▸ STATED EXERCISE
Edit the records in the stretch from the line containing "This screenshot has height=480, width=640." through the line containing "click(680, 171)" so that "checkbox" becomes "tickbox", leaving everything else unchanged. Give back only those lines.

▸ MATERIAL SHOWN
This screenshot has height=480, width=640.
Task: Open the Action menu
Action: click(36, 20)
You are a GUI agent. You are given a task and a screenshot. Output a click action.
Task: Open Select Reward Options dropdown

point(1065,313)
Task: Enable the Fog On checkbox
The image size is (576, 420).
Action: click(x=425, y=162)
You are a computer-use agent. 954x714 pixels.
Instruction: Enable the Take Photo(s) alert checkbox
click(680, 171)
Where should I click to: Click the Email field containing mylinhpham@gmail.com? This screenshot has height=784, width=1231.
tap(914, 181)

---

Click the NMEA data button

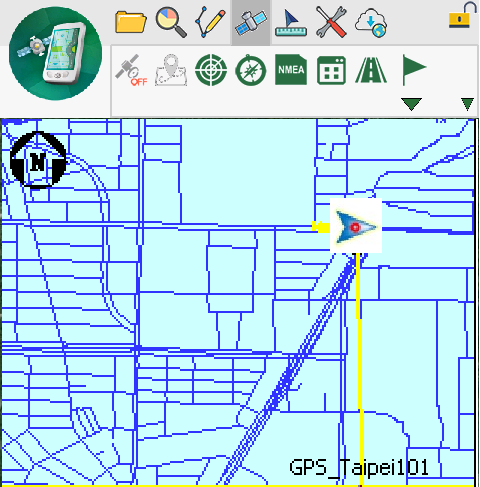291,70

▸ SOLUTION BELOW
This screenshot has height=480, width=640.
Task: Open the Action menu
Action: click(36, 20)
You are a GUI agent. You are given a task and a screenshot. Output a click action.
Task: Open Select Reward Options dropdown

point(1065,313)
Task: Enable the Fog On tickbox
The image size is (576, 420).
Action: click(x=425, y=162)
You are a computer-use agent. 954x714 pixels.
Instruction: Enable the Take Photo(s) alert tickbox
click(680, 171)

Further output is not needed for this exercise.